Other constraints were more difficult to elude.
Adele's friend Alma had made an enviable marriage with the composer Gustav Mahler, and had not waited for the wedding to consummate the union. But Mahler had demanded before they wed that his fiancée abandon her ambitions to be a composer. During their courtship Mahler wrote:
A husband and wife who are both composers: How do you envisage that? Such a strange relationship between rivals: Do you have any idea how ridiculous that would appear, can you imagine the loss of self-respect it would later cause us both? If, at a time when you should be attending to household duties or fetching me something I urgently needed, or if, as you wrote, you wish to relieve me of life's triviaâif at such a moment you were befallen by “inspiration”: what then?

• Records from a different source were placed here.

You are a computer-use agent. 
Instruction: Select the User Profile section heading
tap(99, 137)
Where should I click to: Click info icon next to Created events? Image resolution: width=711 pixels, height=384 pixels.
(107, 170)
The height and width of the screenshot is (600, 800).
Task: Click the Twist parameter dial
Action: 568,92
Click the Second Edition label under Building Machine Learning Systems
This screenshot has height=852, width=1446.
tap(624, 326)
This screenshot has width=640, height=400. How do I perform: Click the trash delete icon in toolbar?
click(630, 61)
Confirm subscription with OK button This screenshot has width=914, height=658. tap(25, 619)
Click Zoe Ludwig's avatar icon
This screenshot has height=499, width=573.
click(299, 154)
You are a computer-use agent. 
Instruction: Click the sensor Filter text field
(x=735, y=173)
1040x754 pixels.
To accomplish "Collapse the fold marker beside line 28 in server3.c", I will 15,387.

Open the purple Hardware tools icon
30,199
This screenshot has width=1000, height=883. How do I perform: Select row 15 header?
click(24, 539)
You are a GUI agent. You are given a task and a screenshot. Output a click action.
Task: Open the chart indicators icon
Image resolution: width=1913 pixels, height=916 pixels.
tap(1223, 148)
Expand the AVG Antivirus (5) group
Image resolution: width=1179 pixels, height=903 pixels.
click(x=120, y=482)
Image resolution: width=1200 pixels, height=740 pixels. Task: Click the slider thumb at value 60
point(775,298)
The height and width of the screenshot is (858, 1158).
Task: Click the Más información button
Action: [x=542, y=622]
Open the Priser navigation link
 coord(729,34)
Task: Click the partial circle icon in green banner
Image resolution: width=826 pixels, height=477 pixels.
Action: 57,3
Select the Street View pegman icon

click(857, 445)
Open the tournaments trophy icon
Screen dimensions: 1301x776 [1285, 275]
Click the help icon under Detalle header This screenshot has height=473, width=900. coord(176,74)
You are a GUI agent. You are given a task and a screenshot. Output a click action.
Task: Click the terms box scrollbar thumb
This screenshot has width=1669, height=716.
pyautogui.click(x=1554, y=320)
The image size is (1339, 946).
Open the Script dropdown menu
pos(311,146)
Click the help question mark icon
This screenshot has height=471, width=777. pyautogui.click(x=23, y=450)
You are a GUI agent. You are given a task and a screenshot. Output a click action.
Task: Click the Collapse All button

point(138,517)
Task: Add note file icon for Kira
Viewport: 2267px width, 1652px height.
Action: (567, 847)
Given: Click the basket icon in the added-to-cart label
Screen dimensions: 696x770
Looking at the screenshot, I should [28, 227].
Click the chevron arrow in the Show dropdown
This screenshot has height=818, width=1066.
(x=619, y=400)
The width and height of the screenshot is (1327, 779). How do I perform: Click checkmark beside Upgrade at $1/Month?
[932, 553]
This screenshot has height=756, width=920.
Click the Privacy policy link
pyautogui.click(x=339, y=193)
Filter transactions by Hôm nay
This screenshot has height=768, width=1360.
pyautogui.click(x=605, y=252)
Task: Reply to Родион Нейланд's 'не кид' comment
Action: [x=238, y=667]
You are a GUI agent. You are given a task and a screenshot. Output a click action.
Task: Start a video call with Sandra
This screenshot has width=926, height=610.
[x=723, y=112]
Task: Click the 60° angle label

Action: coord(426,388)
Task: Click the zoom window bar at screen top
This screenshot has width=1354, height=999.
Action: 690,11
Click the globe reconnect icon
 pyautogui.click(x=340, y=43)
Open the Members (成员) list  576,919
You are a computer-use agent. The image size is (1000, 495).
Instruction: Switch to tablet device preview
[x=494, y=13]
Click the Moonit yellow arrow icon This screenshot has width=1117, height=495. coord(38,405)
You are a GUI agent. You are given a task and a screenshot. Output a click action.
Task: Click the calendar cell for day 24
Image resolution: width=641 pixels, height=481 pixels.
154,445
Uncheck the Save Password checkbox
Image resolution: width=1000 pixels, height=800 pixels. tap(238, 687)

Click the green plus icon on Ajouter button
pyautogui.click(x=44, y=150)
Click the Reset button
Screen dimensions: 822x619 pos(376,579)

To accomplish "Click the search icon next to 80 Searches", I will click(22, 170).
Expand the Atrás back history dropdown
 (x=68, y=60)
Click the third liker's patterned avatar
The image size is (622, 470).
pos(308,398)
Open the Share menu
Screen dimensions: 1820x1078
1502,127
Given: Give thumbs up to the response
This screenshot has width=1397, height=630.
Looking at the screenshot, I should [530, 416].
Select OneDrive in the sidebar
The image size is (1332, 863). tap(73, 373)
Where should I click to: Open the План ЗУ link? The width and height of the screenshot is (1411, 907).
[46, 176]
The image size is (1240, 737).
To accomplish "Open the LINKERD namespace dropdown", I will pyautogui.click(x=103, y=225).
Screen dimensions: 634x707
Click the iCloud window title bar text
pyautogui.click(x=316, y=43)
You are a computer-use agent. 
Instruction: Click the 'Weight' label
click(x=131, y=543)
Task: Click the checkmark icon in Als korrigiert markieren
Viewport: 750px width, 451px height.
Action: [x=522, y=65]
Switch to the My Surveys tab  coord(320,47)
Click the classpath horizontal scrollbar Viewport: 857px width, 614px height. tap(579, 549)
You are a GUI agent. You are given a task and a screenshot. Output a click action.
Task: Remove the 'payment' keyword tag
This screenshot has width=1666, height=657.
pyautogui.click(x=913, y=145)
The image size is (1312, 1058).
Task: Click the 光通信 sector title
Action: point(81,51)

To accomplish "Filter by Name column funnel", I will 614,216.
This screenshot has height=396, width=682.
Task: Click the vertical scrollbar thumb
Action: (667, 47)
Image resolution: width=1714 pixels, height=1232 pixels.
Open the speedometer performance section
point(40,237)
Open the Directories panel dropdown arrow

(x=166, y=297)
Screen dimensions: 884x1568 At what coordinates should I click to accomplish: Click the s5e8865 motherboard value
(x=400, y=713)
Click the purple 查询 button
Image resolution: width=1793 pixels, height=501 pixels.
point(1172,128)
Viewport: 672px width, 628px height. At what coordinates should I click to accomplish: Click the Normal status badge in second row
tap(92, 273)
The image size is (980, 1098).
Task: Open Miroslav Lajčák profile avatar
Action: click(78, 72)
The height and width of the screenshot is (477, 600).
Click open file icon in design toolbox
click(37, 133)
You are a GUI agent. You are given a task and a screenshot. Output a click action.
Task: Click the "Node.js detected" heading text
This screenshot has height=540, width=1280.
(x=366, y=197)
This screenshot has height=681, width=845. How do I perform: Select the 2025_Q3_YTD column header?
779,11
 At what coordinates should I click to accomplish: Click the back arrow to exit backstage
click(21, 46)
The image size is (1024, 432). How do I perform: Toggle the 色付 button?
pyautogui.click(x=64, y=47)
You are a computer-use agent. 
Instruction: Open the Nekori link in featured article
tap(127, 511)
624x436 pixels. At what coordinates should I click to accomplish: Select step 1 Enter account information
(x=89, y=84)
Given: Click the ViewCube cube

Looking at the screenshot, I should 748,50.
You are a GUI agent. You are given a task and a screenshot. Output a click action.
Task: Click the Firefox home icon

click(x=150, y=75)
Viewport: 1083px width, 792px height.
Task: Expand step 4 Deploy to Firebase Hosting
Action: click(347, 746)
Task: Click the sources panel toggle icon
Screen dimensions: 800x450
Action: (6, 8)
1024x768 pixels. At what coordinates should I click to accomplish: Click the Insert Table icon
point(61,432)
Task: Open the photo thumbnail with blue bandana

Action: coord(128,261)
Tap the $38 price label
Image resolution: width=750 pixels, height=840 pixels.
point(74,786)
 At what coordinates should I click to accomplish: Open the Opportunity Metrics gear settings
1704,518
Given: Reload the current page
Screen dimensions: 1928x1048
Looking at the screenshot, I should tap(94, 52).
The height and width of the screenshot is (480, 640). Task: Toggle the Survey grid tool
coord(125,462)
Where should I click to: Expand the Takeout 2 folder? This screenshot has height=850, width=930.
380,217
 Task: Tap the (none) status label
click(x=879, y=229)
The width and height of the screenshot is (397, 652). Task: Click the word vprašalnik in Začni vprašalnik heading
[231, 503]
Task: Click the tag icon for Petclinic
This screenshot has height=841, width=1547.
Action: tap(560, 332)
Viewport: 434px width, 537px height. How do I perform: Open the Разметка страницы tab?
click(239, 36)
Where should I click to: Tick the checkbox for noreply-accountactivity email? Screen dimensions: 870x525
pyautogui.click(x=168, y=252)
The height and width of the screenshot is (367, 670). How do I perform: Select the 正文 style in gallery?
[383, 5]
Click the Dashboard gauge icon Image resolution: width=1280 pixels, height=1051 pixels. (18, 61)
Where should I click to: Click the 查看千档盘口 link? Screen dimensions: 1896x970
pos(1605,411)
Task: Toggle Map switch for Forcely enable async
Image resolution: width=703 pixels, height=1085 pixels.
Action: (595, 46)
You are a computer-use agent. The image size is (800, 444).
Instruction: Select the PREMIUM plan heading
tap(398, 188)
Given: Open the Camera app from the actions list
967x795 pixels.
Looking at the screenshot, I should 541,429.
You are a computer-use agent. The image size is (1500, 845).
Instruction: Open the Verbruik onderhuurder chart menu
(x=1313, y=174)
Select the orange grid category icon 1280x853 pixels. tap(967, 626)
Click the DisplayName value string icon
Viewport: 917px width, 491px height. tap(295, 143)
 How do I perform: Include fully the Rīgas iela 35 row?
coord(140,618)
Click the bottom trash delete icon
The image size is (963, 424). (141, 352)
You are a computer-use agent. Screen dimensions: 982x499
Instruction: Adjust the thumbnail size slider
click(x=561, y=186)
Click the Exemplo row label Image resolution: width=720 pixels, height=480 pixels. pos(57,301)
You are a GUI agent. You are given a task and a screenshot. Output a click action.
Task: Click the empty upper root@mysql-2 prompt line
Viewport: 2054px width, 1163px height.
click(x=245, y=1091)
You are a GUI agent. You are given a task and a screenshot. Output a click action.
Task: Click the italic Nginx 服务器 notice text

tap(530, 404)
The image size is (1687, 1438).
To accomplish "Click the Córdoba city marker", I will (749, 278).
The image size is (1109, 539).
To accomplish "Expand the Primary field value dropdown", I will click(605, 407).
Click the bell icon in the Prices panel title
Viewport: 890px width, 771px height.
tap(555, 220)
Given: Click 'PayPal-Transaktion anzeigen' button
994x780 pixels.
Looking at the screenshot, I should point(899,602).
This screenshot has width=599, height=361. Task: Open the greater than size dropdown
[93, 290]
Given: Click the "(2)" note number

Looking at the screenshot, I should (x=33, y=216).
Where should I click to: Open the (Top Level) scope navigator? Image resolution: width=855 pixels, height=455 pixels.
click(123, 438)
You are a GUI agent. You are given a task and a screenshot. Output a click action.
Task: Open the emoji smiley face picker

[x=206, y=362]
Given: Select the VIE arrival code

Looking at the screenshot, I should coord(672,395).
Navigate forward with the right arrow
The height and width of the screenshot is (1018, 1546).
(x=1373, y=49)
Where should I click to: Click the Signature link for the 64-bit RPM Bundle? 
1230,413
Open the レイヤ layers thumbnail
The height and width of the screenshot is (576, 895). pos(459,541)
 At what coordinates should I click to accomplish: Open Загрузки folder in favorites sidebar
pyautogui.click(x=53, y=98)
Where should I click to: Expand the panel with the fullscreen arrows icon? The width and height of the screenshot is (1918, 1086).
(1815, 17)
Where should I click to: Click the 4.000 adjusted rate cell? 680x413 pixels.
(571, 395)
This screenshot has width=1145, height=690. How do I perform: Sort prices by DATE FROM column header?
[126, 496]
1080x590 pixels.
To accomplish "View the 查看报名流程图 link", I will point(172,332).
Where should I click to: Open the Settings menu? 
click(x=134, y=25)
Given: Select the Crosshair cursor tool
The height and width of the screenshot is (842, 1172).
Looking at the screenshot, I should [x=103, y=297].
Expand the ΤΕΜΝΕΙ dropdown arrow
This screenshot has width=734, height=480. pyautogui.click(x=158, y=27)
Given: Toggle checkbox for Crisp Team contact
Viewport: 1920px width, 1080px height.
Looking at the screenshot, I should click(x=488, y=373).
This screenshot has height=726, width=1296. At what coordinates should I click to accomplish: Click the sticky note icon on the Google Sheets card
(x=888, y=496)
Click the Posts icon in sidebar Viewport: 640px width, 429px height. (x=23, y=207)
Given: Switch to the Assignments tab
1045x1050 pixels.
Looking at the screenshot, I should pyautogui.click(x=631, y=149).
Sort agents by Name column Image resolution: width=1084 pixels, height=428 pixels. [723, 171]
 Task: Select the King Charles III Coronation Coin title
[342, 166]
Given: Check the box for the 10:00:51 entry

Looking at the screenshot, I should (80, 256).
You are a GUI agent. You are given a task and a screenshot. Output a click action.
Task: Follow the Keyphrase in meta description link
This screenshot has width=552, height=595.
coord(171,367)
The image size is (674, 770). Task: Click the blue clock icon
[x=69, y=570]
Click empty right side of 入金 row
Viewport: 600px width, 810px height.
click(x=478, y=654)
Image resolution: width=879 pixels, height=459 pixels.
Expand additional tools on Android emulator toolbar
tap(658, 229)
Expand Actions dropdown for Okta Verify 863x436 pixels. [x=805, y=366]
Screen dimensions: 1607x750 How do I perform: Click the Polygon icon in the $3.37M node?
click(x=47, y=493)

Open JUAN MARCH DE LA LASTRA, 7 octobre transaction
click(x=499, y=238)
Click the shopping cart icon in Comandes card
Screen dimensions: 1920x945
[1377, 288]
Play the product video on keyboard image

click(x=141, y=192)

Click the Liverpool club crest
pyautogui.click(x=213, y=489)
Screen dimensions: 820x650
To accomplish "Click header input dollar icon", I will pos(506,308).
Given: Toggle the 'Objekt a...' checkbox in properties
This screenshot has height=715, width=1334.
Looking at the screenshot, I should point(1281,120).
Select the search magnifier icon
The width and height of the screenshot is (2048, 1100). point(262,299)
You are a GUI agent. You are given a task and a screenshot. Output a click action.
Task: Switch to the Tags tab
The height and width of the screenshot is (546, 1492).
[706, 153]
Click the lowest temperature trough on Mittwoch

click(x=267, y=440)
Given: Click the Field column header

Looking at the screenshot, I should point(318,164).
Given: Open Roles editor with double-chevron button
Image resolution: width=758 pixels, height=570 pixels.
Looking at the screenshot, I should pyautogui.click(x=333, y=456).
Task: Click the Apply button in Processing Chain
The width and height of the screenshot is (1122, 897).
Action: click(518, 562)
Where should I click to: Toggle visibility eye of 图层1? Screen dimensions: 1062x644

From now on you have only one vocation: to make me happy. You must give yourself up to me unconditionally, make the shaping of your future life, in all its facets, dependent on my inner needs, and wish nothing more in return than my love.
Ambitious women were policed by stigma. They were brazen, unnat-ural, mad, or, in Freudian terms, hysterical. Or simply irrelevant. Fellow intellectual
Karl Kraus derided Berta Zuckerkandl as a “
cultural chatterbox.”
In more conservative circles, women whose behavior violated feminine “nature” were labeled with a fashionable new term: “degenerate.” Women who pushed for higher education were “degenerate.” Women who agitated for the right to vote were having a “
degenerate women's emancipation fit.”